▶ **TASK TO COMPLETE**: Reproduce the listing exactly, please, with every line intact.

▼▼▼

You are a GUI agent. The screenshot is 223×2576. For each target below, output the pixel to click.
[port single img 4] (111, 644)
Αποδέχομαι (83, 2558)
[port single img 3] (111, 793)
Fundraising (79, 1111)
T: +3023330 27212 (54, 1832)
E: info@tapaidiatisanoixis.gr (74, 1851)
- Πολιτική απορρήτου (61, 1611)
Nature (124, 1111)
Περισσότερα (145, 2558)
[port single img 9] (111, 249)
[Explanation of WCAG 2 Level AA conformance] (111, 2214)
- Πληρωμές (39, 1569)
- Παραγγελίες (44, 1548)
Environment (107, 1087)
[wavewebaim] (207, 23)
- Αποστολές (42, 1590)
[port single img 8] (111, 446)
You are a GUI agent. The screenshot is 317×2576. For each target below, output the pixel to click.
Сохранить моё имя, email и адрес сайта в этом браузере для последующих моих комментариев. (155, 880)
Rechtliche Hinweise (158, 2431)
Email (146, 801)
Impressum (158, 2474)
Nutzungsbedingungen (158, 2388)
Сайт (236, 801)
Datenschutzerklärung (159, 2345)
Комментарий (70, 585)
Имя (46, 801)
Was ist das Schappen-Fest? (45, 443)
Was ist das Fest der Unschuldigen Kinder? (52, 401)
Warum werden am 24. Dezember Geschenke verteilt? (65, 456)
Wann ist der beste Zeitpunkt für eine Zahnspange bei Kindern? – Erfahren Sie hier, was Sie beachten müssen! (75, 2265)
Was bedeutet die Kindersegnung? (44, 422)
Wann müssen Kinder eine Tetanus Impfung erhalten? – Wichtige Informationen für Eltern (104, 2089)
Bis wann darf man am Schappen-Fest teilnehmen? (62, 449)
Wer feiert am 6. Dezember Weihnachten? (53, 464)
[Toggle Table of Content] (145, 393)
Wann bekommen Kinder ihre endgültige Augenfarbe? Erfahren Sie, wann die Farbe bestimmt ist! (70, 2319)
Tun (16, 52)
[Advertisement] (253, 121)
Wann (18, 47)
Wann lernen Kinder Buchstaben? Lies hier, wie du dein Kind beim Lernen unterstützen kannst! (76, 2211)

▲▲▲

▶ **TASK RESULT**:
You are a GUI agent. The screenshot is 223×2576. For each target below, output the pixel to click.
[port single img 4] (111, 644)
Αποδέχομαι (83, 2558)
[port single img 3] (111, 793)
Fundraising (79, 1111)
T: +3023330 27212 (54, 1832)
E: info@tapaidiatisanoixis.gr (74, 1851)
- Πολιτική απορρήτου (61, 1611)
Nature (124, 1111)
Περισσότερα (145, 2558)
[port single img 9] (111, 249)
[Explanation of WCAG 2 Level AA conformance] (111, 2214)
- Πληρωμές (39, 1569)
- Παραγγελίες (44, 1548)
Environment (107, 1087)
[wavewebaim] (207, 23)
- Αποστολές (42, 1590)
[port single img 8] (111, 446)
You are a GUI agent. The screenshot is 317×2576. For each target below, output the pixel to click.
Сохранить моё имя, email и адрес сайта в этом браузере для последующих моих комментариев. (155, 880)
Rechtliche Hinweise (158, 2431)
Email (146, 801)
Impressum (158, 2474)
Nutzungsbedingungen (158, 2388)
Сайт (236, 801)
Datenschutzerklärung (159, 2345)
Комментарий (70, 585)
Имя (46, 801)
Was ist das Schappen-Fest? (45, 443)
Was ist das Fest der Unschuldigen Kinder? (52, 401)
Warum werden am 24. Dezember Geschenke verteilt? (65, 456)
Wann ist der beste Zeitpunkt für eine Zahnspange bei Kindern? – Erfahren Sie hier, was Sie beachten müssen! (75, 2265)
Was bedeutet die Kindersegnung? (44, 422)
Wann müssen Kinder eine Tetanus Impfung erhalten? – Wichtige Informationen für Eltern (104, 2089)
Bis wann darf man am Schappen-Fest teilnehmen? (62, 449)
Wer feiert am 6. Dezember Weihnachten? (53, 464)
[Toggle Table of Content] (145, 393)
Wann bekommen Kinder ihre endgültige Augenfarbe? Erfahren Sie, wann die Farbe bestimmt ist! (70, 2319)
Tun (16, 52)
[Advertisement] (253, 121)
Wann (18, 47)
Wann lernen Kinder Buchstaben? Lies hier, wie du dein Kind beim Lernen unterstützen kannst! (76, 2211)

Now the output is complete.